Campos Neto diz que alertou Bolsonaro sobre "desalinhamento" em reajuste de servidores

Presidente do BC também defendeu a autonomia administrativa da autoridade monetária para uma política de remuneração mais justa e independente

Anna Russi, da CNN, em Brasília
Compartilhar matéria

Em meio à manutenção da greve de servidores do Banco Central, o presidente da instituição, Roberto Campos Neto, destacou que não tem poder de decisão sobre o reajuste no funcionalismo público. Ele afirmou, no entanto, que alertou o presidente Jair Bolsonaro sobre um desalinhamento no reajuste gerar problemas.

"Quem tem a caneta é o presidente (Bolsonaro). Estive várias vezes com ele e alertei que um desalinhamento geraria problemas com os servidores e agora vemos (o problema) acontecendo", disse durante participação em audiência pública da Comissão de Defesa do Consumidor da Câmara dos Deputados, nesta terça-feira (31).

Ainda de acordo com ele, a diretoria do BC tenta lutar para que a instituição tenha isonomia no reajuste de seus servidores. Nessa linha, Campos Neto também defendeu a autonomia administrativa da autoridade monetária para uma política de remuneração mais justa e independente, "com mais premiação de acordo com a performance".

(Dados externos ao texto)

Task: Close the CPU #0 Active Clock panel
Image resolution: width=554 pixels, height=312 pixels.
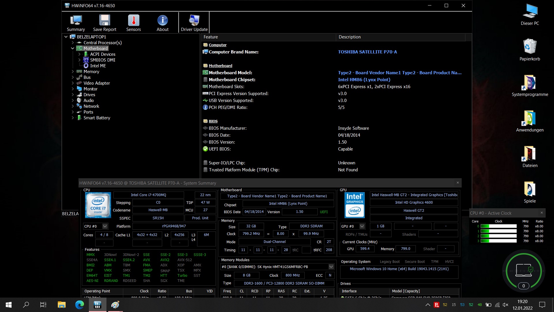Action: 542,213

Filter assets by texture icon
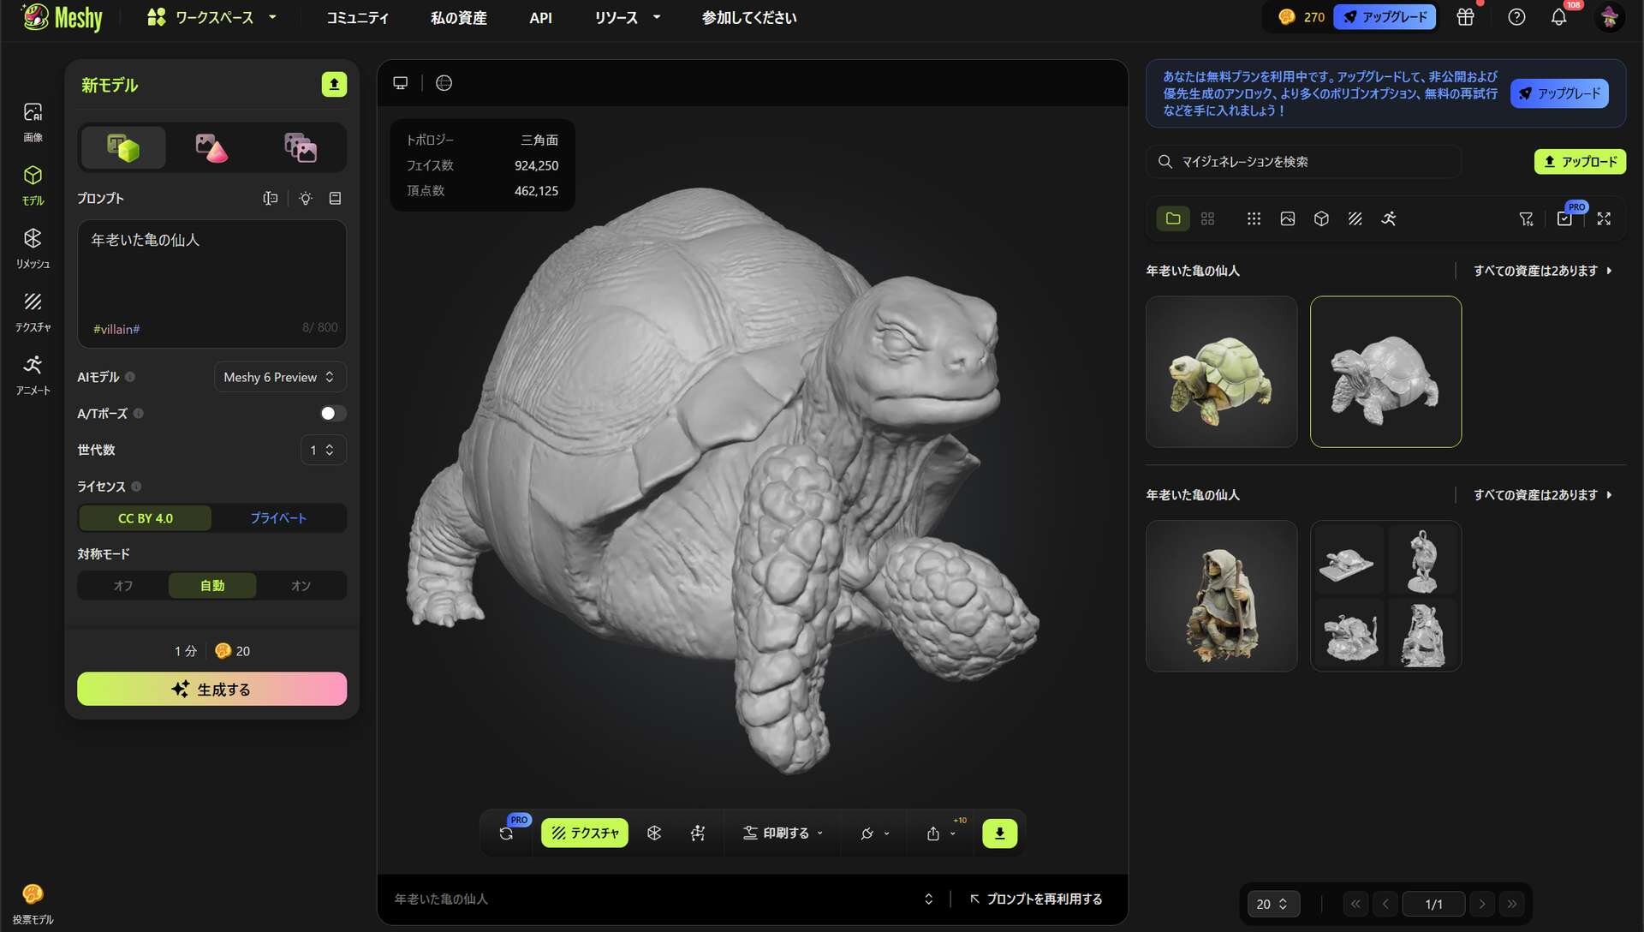[1355, 219]
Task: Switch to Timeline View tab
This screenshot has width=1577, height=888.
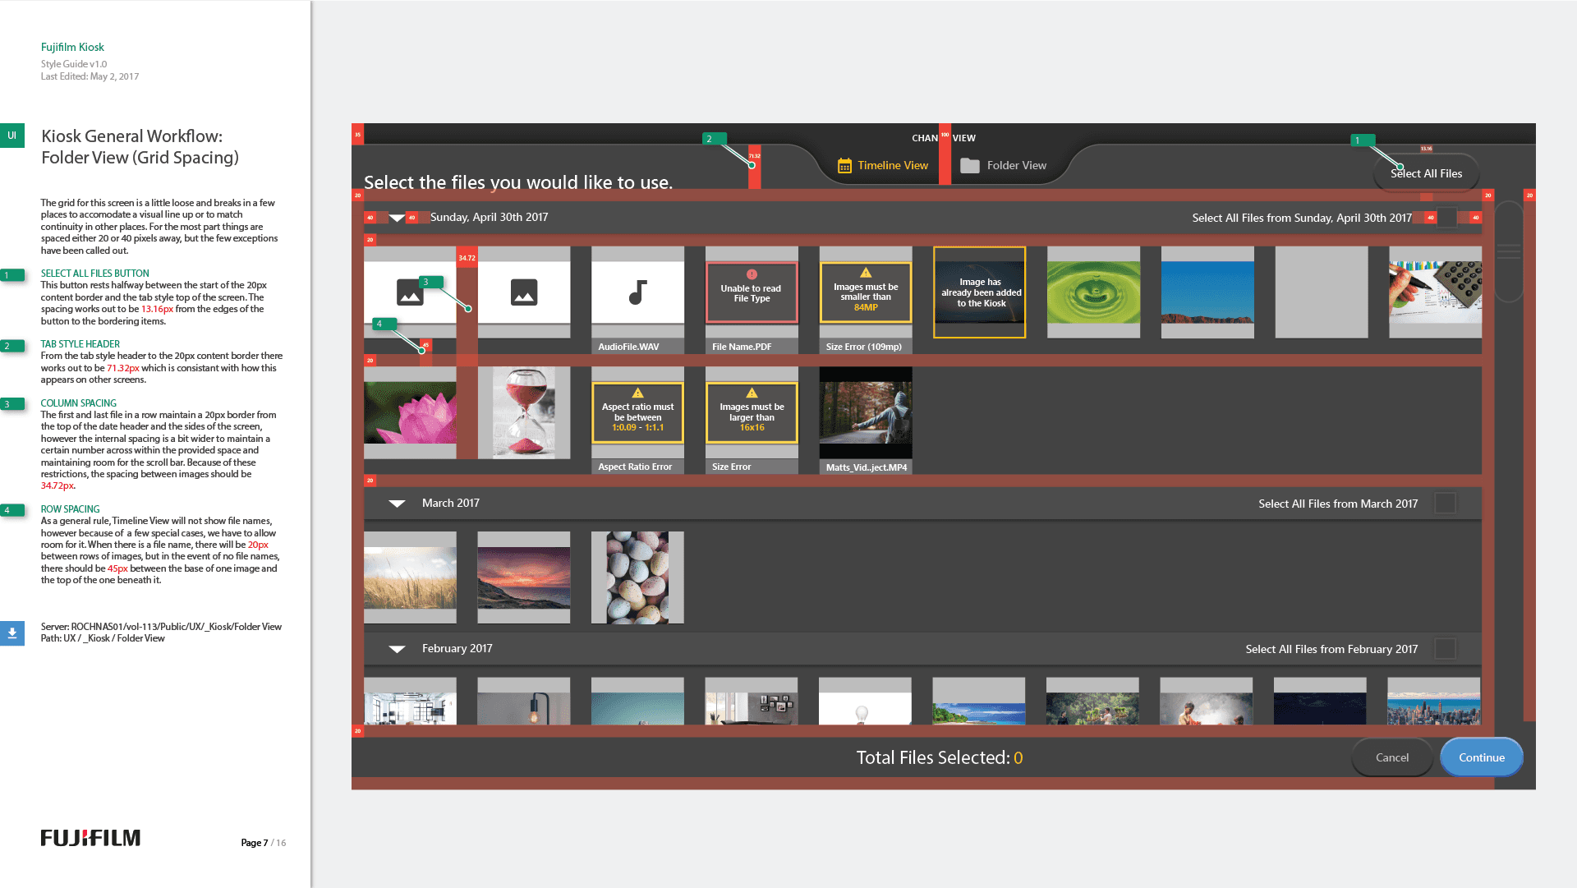Action: tap(892, 166)
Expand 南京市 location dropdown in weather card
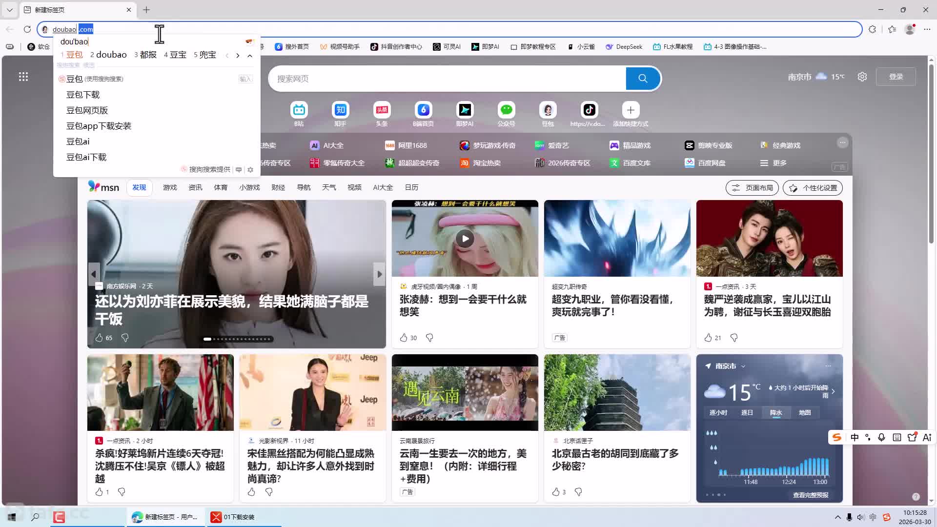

Como forma de reforçar o efeito positivo da autonomia operacional já alcançada, ele citou a liberdade da autoridade monetária na tomada de decisões para controle da inflação mesmo em um ano eleitoral. "Faremos máximo de esforço para trazer a inflação para a meta com nossos instrumentos. [...] Não há efeito do ciclo eleitoral sobre a política monetária".